Mr. Parfyankow was not taken into custody after the ruling was pronounced, Maksim Vinyarski, a representative of an opposition group called European Belarus, told BelaPAN.
"He has not been detained, he will stay at home waiting to be sent to a jail," Mr. Vinyarski said.
The activist is to serve his new sentence in a detention center where conditions are softer than in prisons.
On May 29, Syarhey Bandarenka, a judge of the Pershamayski District Court in Minsk, found pardoned post-election protester Parfyankow, 28, guilty of failure to comply with the restrictions imposed on him after his early release last year.
In February 2011, Vasil Parfyankow was sentenced to a four-year prison term in connection with a post-election protest staged in Minsk on December 19, 2010.

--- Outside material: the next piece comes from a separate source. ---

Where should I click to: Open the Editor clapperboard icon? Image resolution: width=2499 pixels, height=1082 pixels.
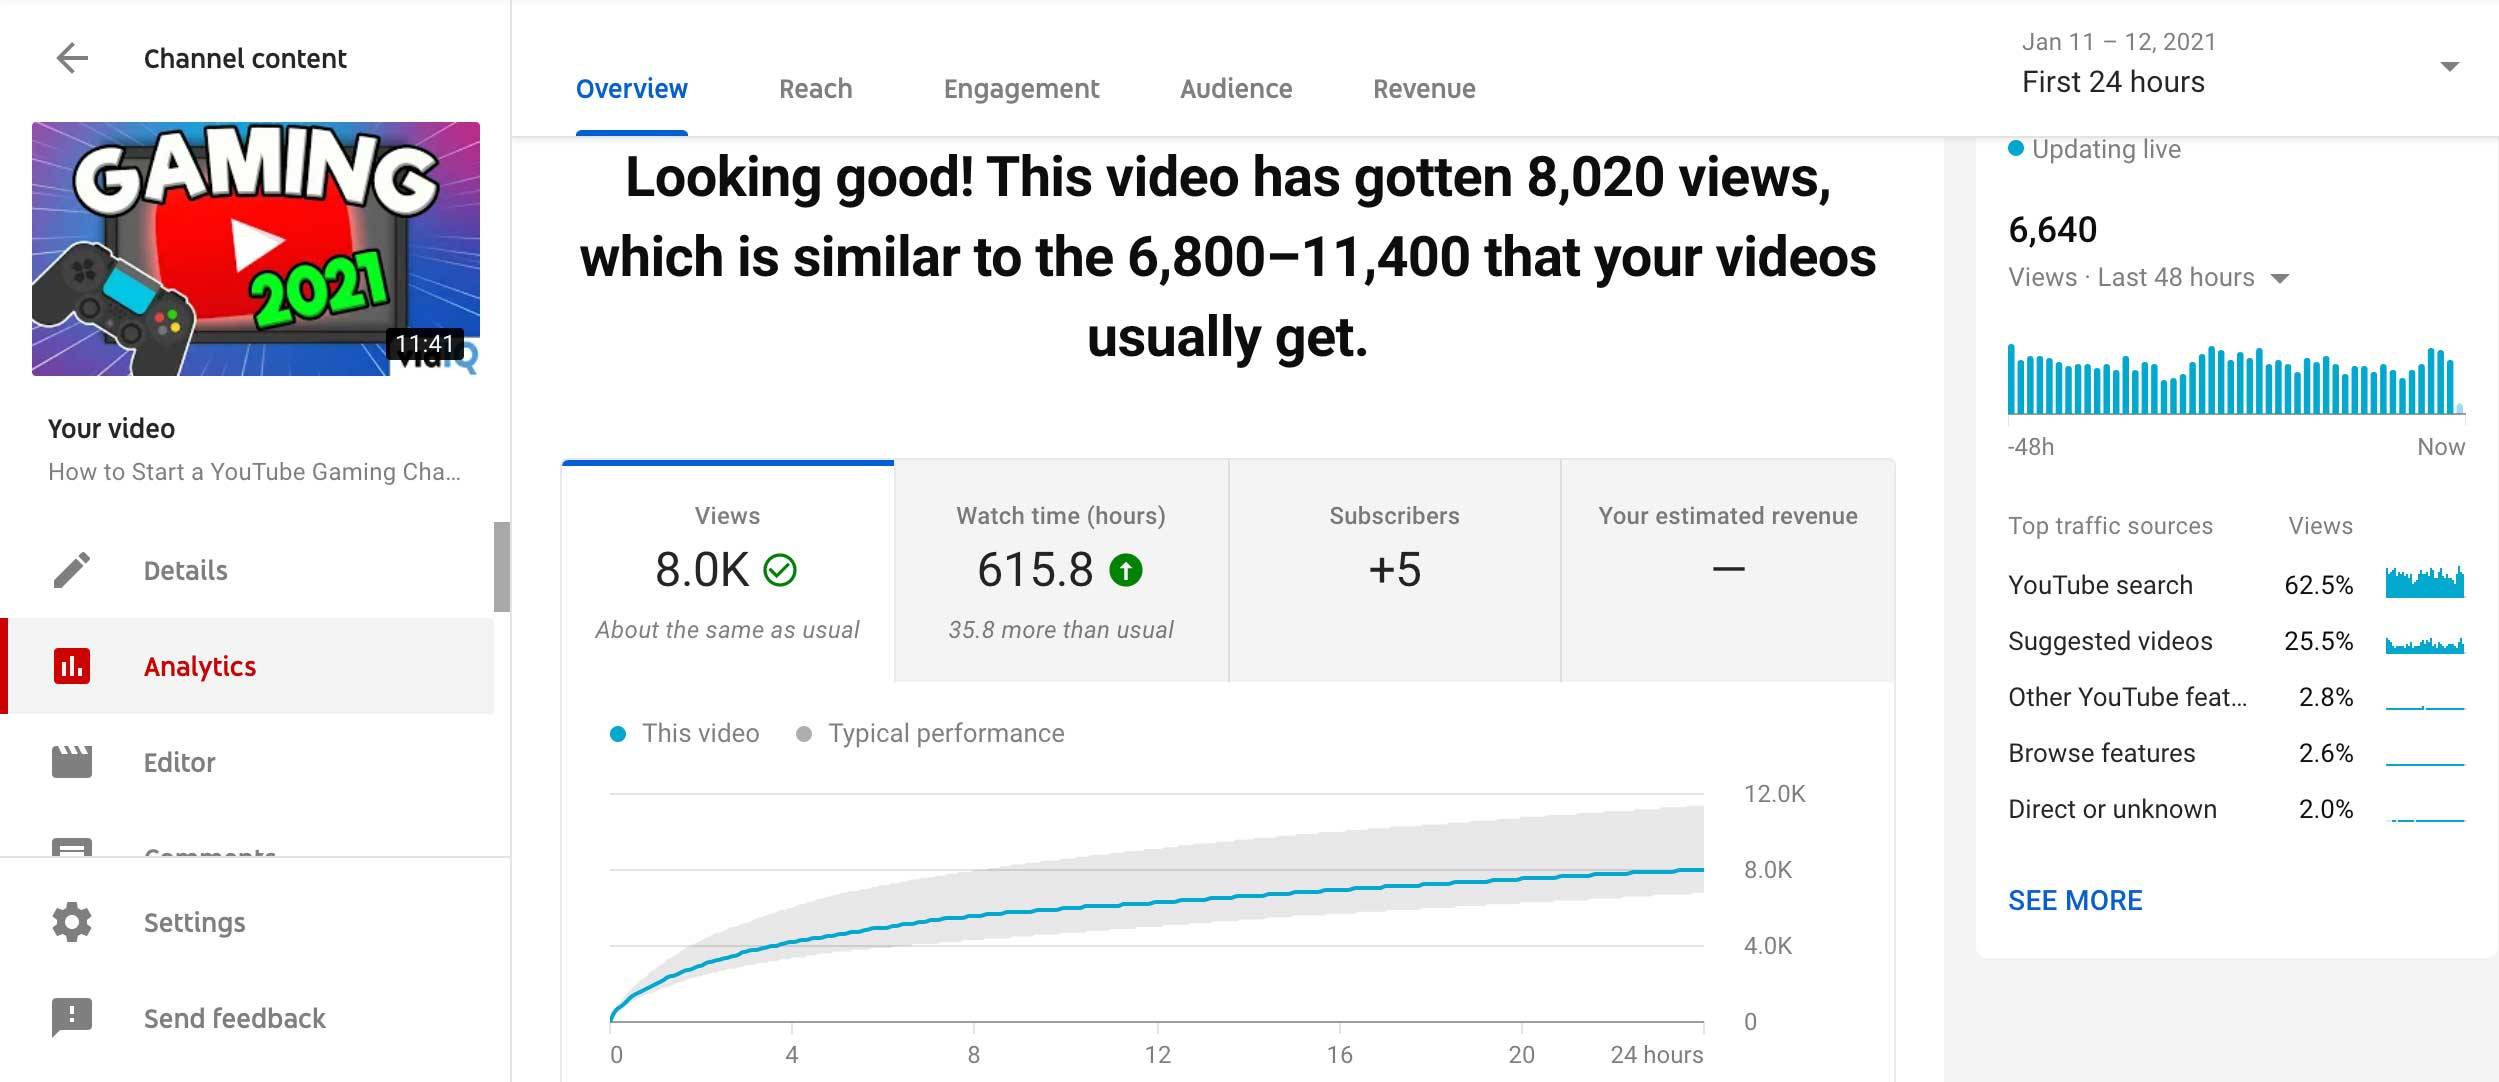click(x=72, y=762)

He was granted a presidential pardon on August 11, 2011 and released three days later.
After his release, Mr. Parfyankow was repeatedly arrested and punished under the Civil Offenses Code for participating in unsanctioned demonstrations.
Mr. Parfyankow was placed under police supervision after the police claimed that he "has not stepped on the path of reformation" and "has repeatedly disturbed public order."
It was Judge Bandarenka who imposed the restrictions on the activist in January this year. Mr. Parfyankow was ordered to report to probation officers once a week and stay at home between 8 p.m. and 6 a.m. unless he is required to be at his workplace, and prohibited from leaving Minsk on personal business without police permission.
Accusing Mr. Parfyankow of violating the terms of police supervision, authorities said that the young man had been absent from his home without a good excuse and had been found guilty of a civil offense twice within a year.